With skyrocketing oil prices, we hear a lot about pipelines these days.  A broken oil/gas pipeline is devastating and a very expensive problem to fix.  Likewise, a broken sales pipeline is equally as devastating to a start-up company.  In fact, I will go as far to say that the biggest milestone a start-up can achieve is proving out "lead to close metrics" in their sales pipeline.  Salesforce.com is a great tool to use to manage these metrics.  By that I mean, being able to demonstrate the number of days/months it takes from a cold lead through closing a sale, and all the associated steps.  The lore of a sales pipeline is critical to understand and analyze.

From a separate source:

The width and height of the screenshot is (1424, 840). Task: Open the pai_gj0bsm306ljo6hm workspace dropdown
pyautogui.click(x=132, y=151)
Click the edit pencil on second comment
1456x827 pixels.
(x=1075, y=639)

* Many start-up think that they are on their way from a few big name, evangelical sales.  These are sales generated because the customer was the golfing buddy of a CEO or Board member.  Although it great logo-ware for your website, and the short term cash (which is nice), it does little to prove that your company is ready to scale.    

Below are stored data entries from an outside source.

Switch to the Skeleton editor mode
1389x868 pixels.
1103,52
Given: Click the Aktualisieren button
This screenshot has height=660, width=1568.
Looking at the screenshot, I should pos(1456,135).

* More leads the better.  Sure, you need a critical mass of leads to make your sales metrics work, but too many leads is like too much vitamin C.  Understand all the critical sales elements that make your pipeline hum before you scale up your leads - your messaging, ROI equation, vertical market case studies, etc.  You can waste good leads if you pursue too many before all the components are in balance.    
* All of your sales require severe customization.  If every sale you make requires a ton of customization, your product is not ready to scale.  Fix it before you add more leads and more sales people.